**TO DO:**
Beginning with the line that contains "The height and width of the screenshot is (366, 477).", reproduce every line through the end of the records below exactly, and leave the pictures out.

**DATA RECORDS:**
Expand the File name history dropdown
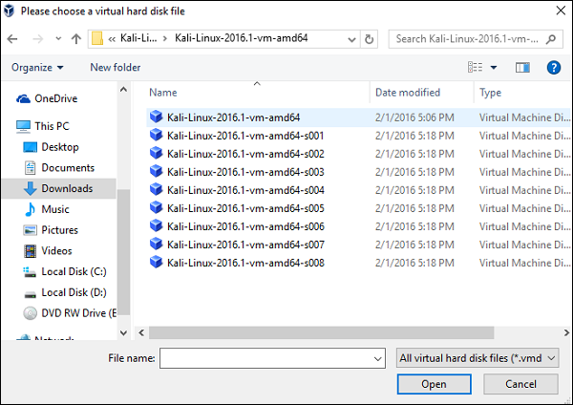This screenshot has height=405, width=573. 377,358
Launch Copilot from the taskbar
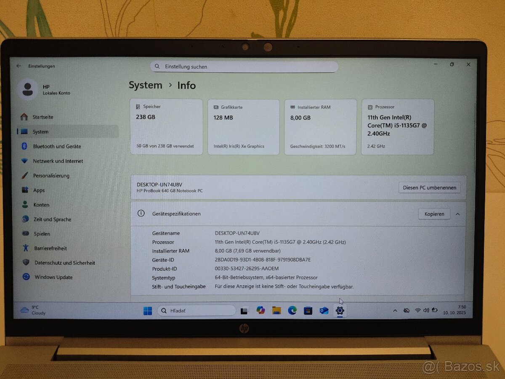Image resolution: width=505 pixels, height=379 pixels. 260,310
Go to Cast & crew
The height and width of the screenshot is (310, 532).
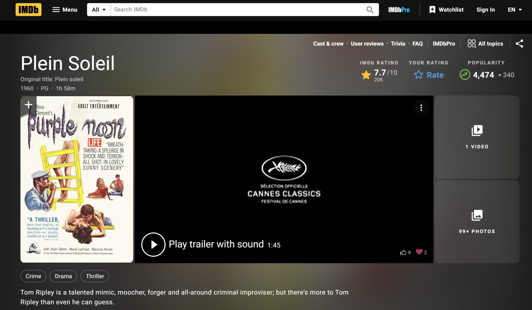pos(328,44)
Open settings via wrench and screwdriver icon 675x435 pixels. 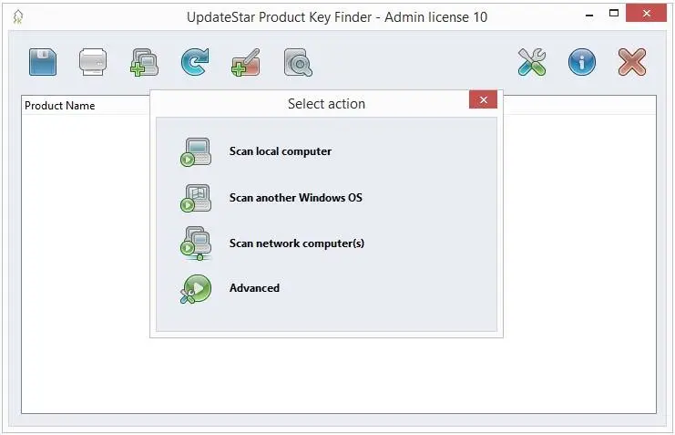pyautogui.click(x=532, y=62)
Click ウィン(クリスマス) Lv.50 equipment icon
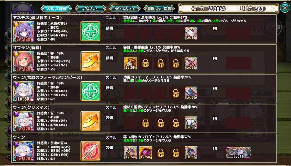 pyautogui.click(x=191, y=123)
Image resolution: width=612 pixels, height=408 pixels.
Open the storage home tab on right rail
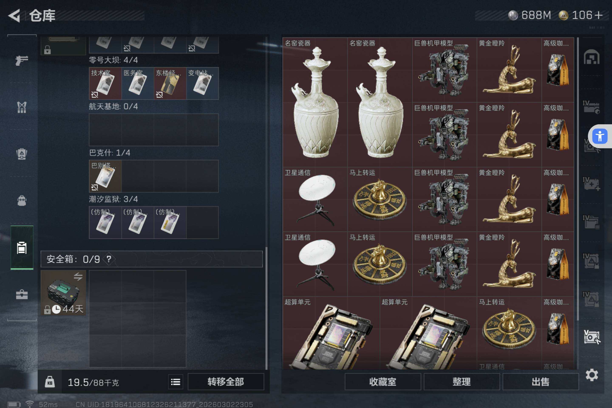[591, 57]
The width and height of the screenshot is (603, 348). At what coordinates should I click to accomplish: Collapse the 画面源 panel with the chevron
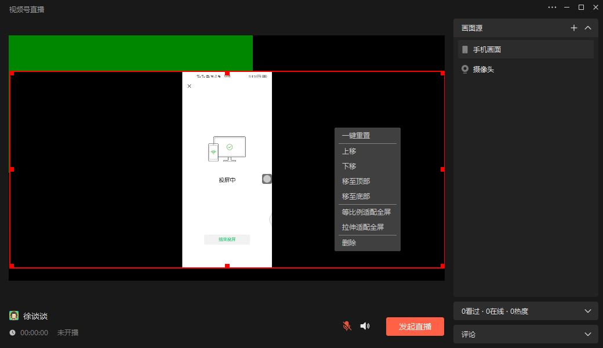pos(588,28)
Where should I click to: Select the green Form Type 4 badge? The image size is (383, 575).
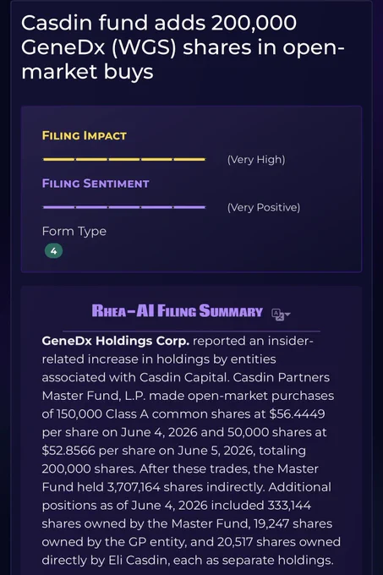pyautogui.click(x=53, y=251)
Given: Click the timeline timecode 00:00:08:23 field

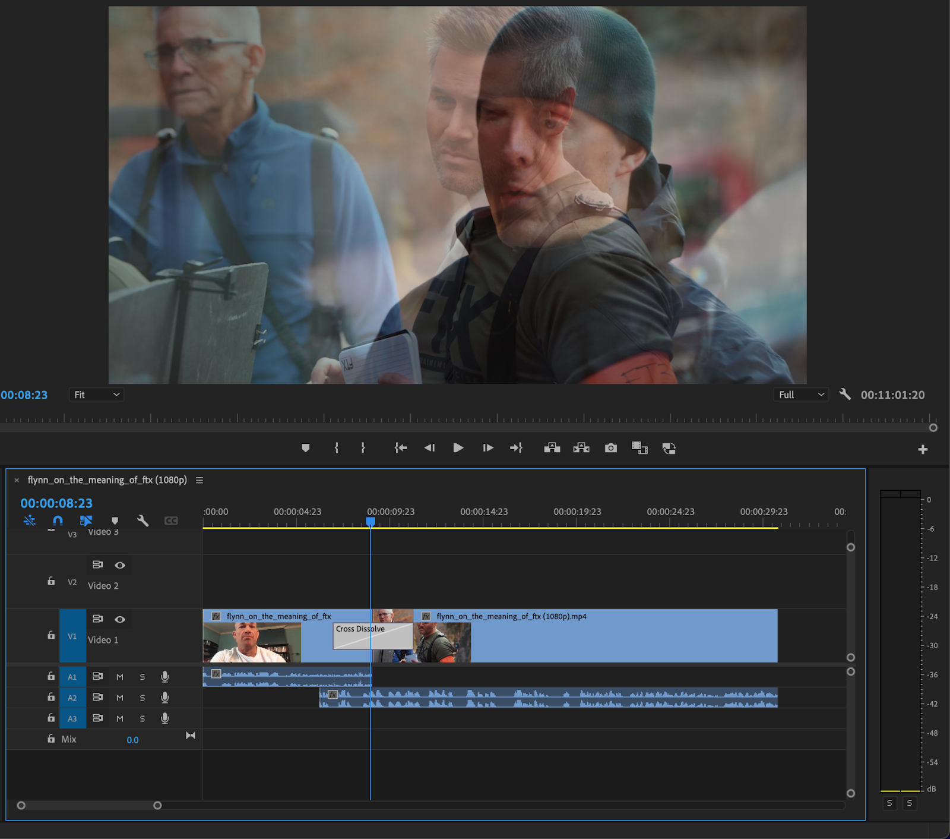Looking at the screenshot, I should 56,503.
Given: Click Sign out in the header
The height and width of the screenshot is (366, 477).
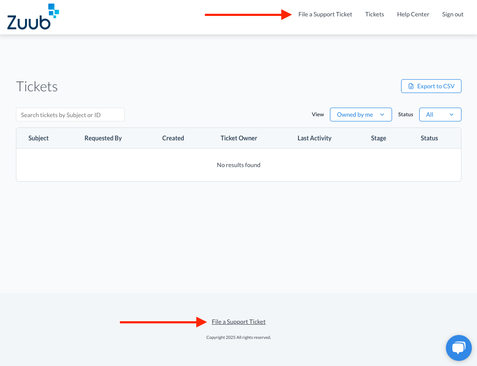Looking at the screenshot, I should [452, 14].
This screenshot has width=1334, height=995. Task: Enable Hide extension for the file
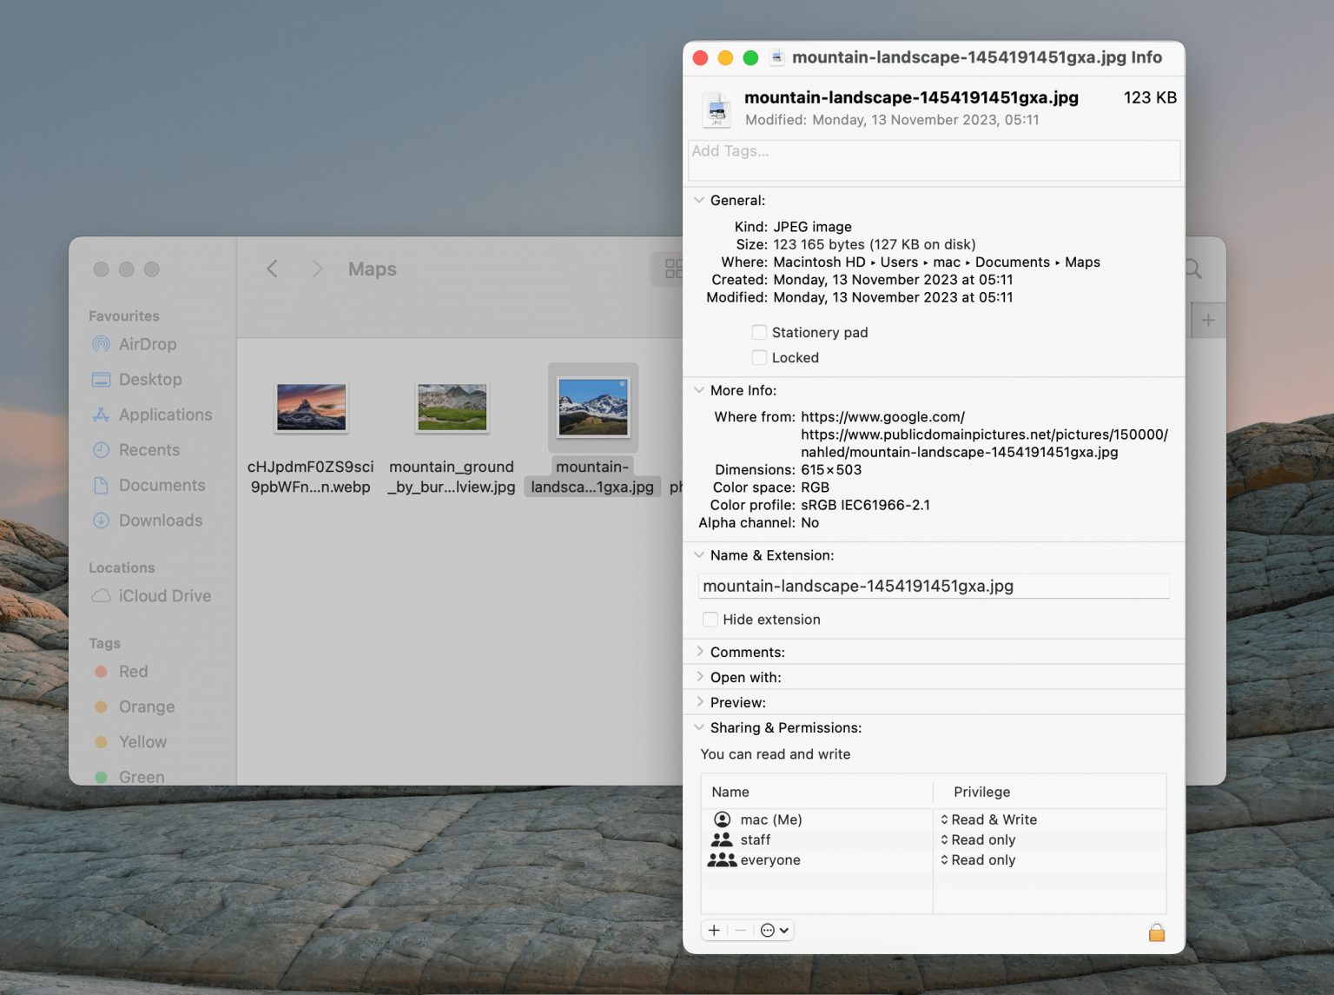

**EXERCISE OUTPUT:**
The height and width of the screenshot is (366, 477).
Looking at the screenshot, I should [452, 14].
This screenshot has width=1334, height=995. Task: Enable Hide extension for the file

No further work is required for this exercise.